Retype, without changes, every line from the line that contains "Open three-dot menu on McGoo's post" through the final line of the records. Exclude pictures.

Saved entries.
——————
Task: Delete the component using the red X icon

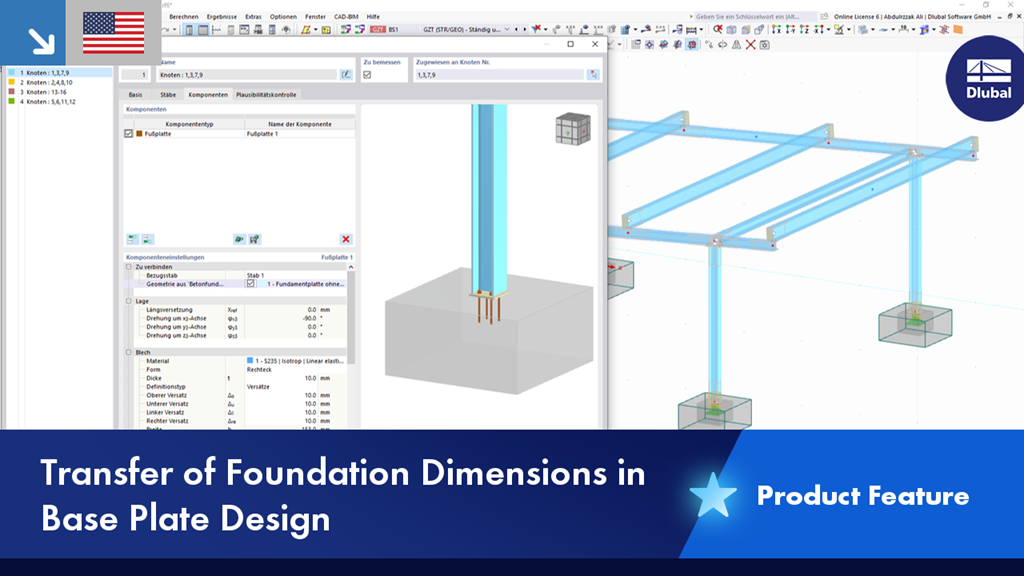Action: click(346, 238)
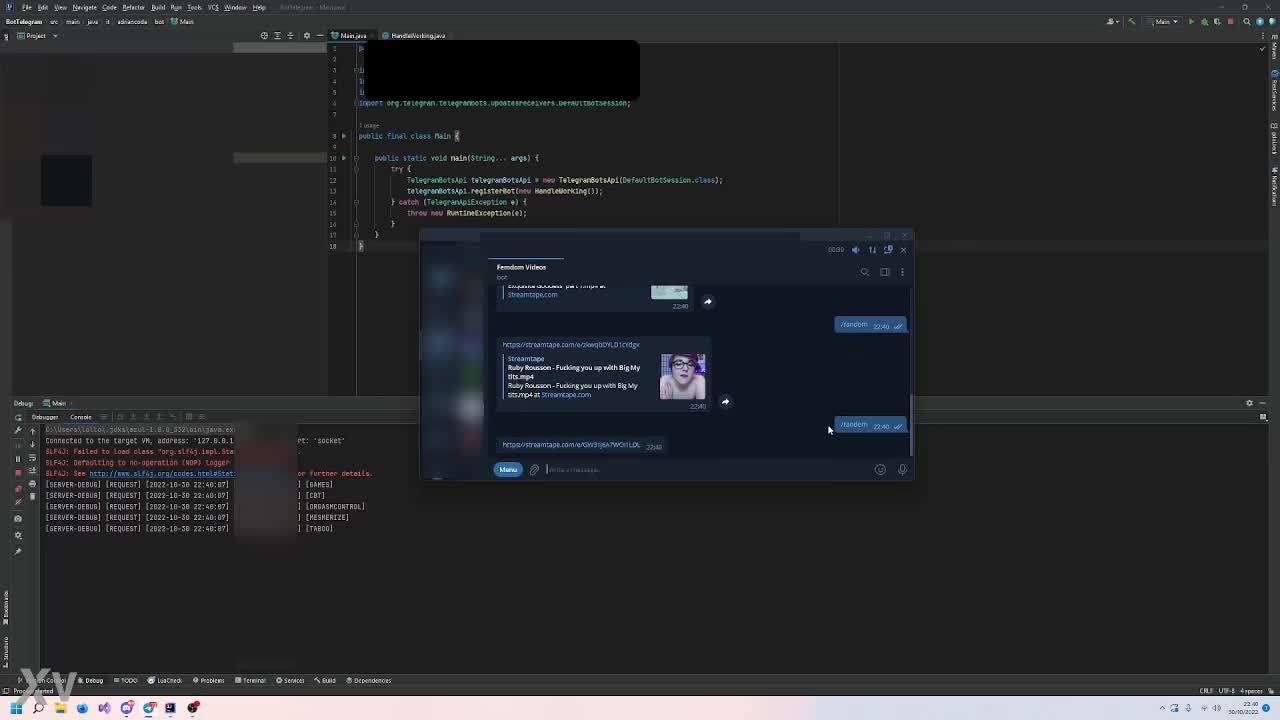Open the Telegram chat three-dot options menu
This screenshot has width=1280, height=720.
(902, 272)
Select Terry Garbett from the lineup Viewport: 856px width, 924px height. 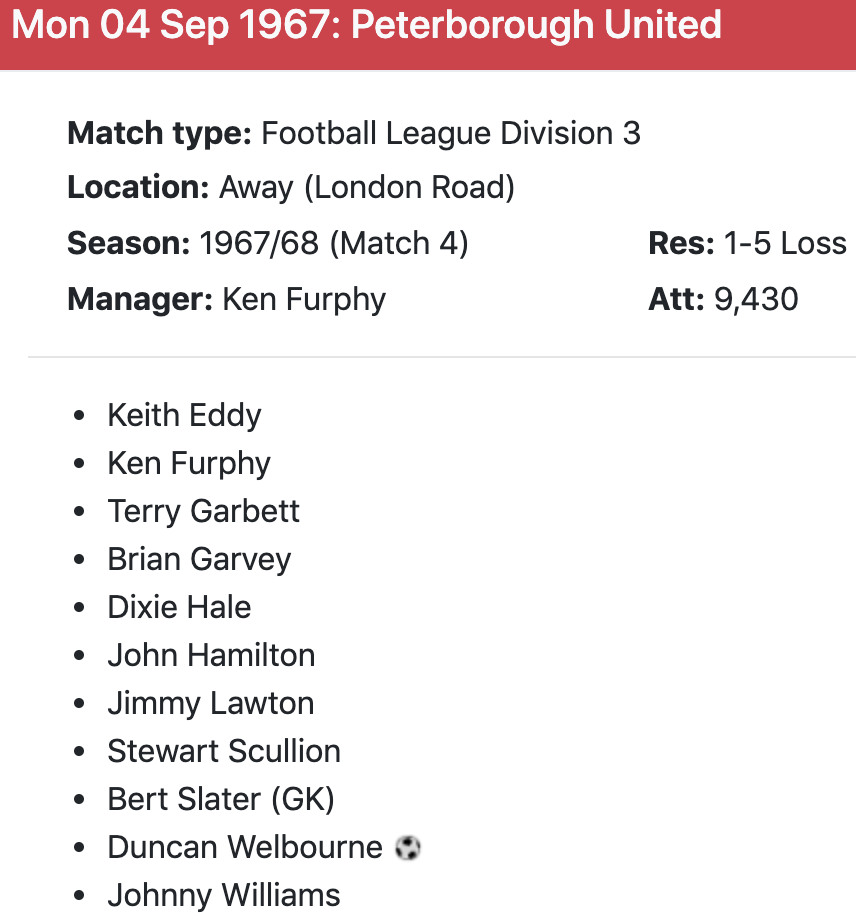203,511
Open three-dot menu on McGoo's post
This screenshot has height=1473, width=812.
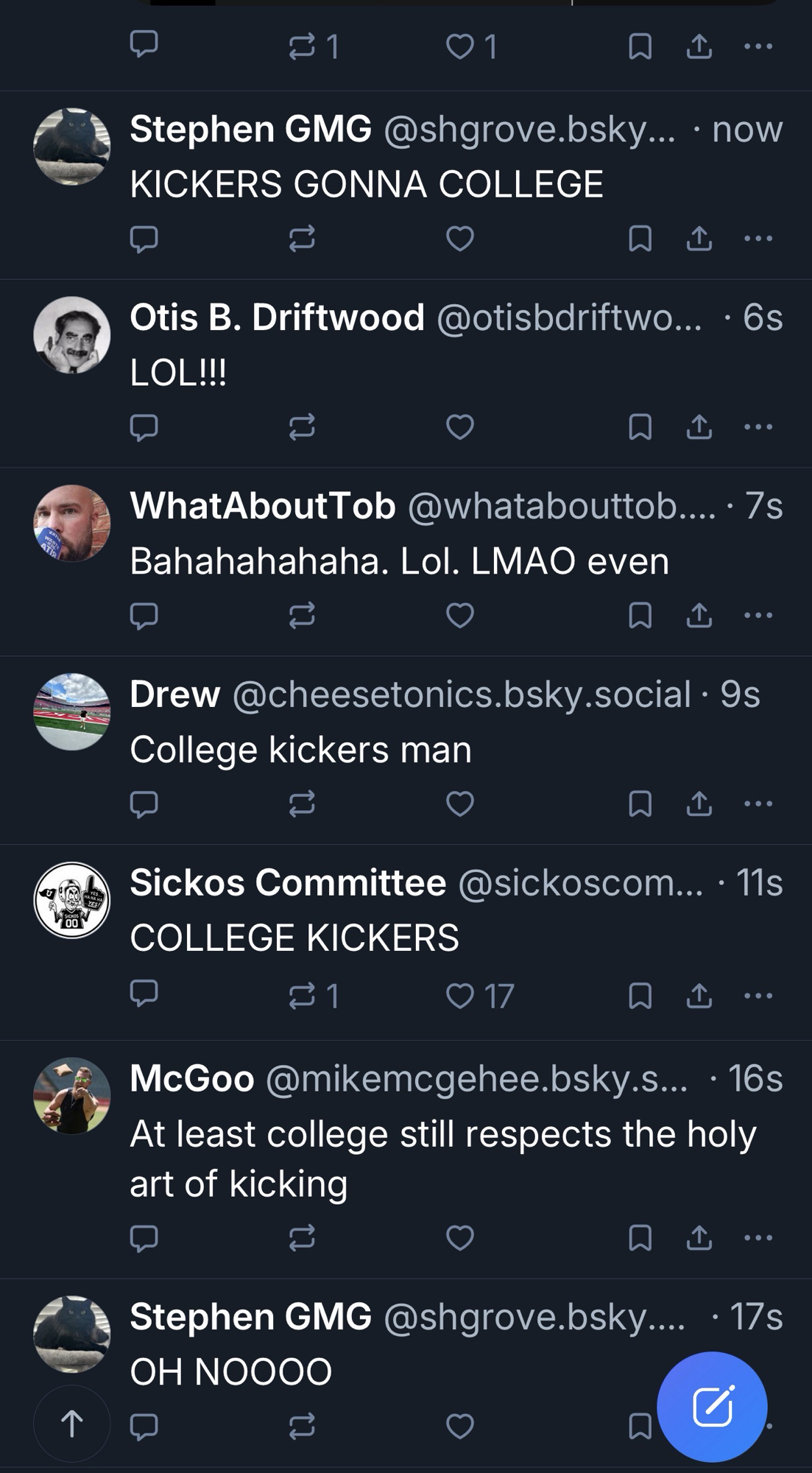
——————
Exercise result.
Open three-dot menu on McGoo's post
This screenshot has height=1473, width=812.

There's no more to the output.